→ EXERCISE REQUIREMENTS
Transcribe exactly the lines from the first line of the records through the line containing "The image size is (1280, 668).", and leave out every picture.
PROVIDED RECORDS Start Marker
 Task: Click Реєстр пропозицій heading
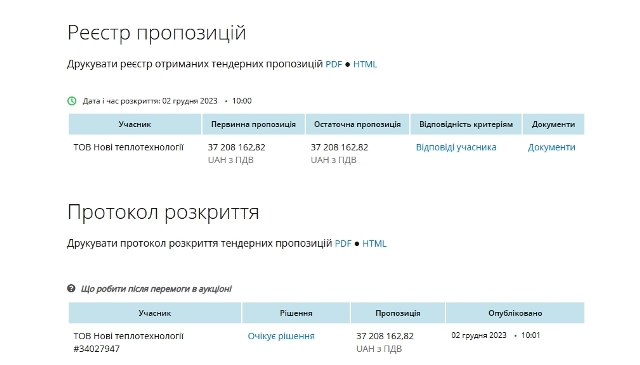point(157,33)
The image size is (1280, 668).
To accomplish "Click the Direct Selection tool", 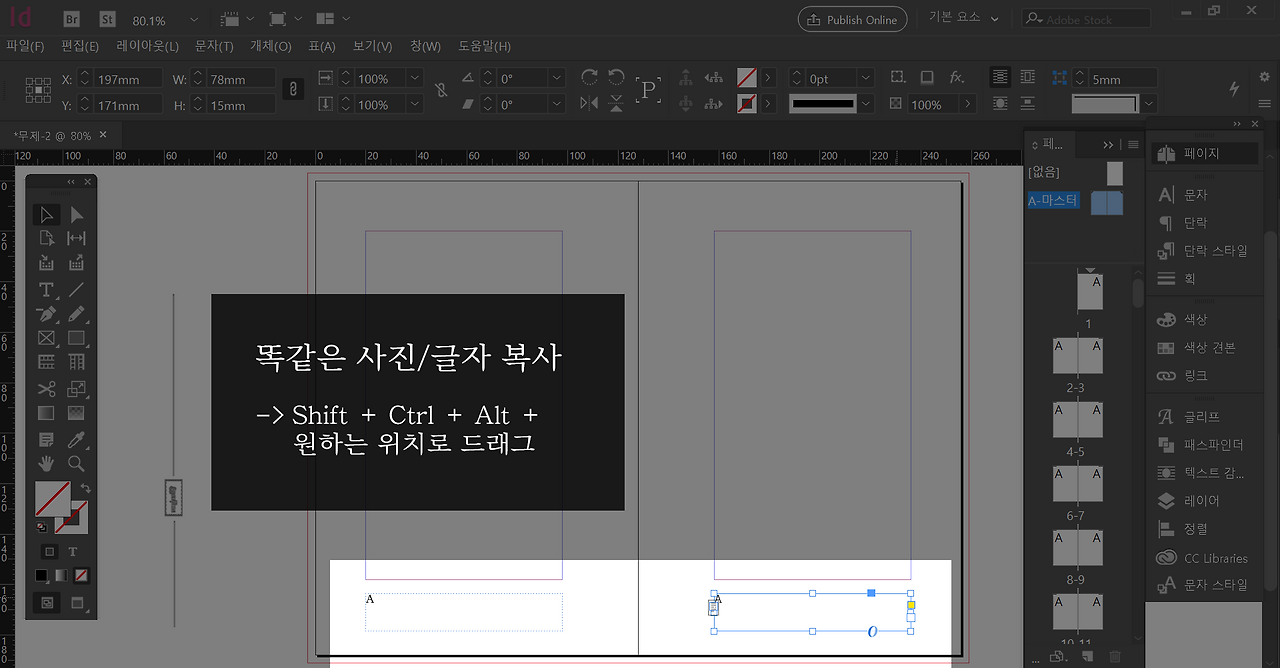I will pos(76,215).
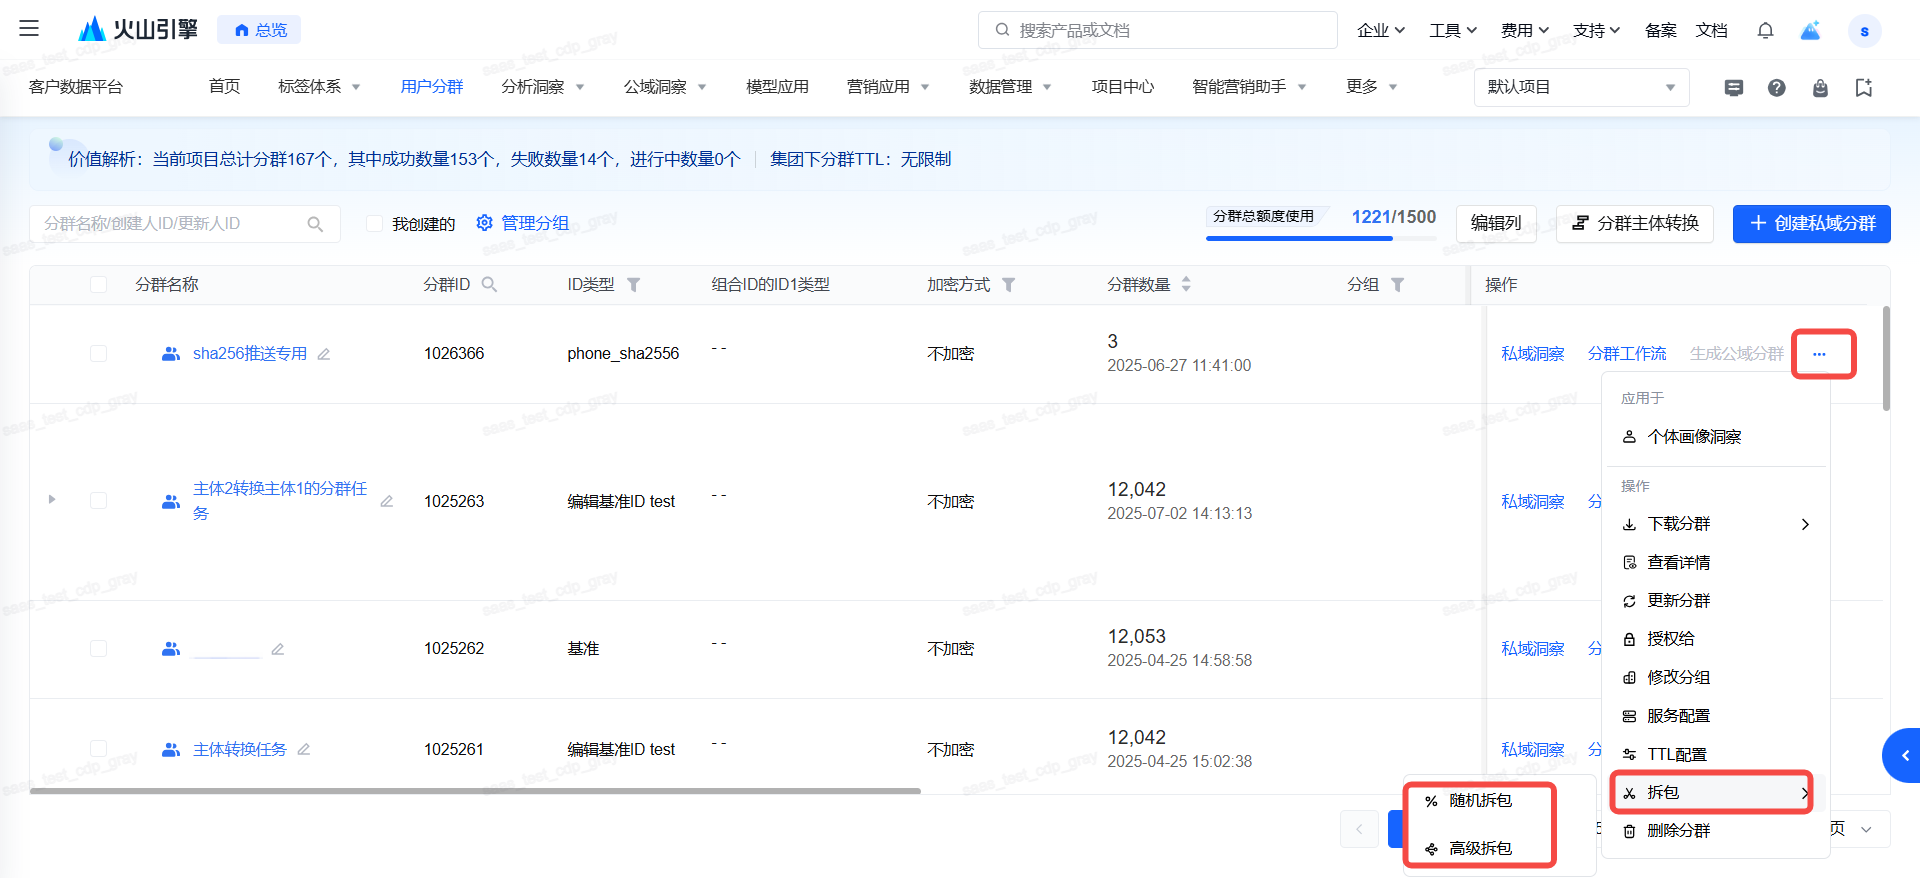Open the 默认项目 project dropdown
This screenshot has height=878, width=1920.
pos(1580,88)
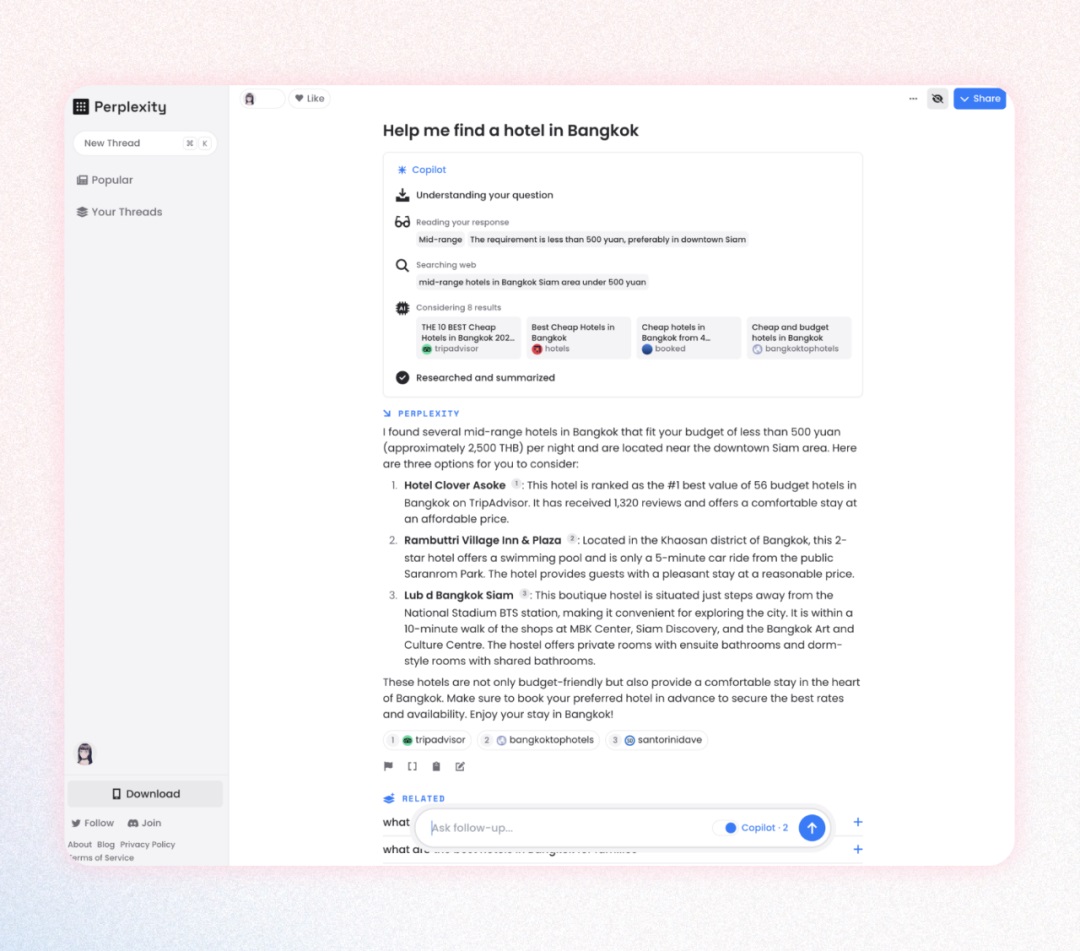The width and height of the screenshot is (1080, 951).
Task: Submit follow-up with the blue arrow button
Action: tap(811, 828)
PROVIDED RECORDS End Marker
→ RESPONSE TO THE EXERCISE
 Task: Click Реєстр пропозицій heading
point(157,33)
The image size is (1280, 668).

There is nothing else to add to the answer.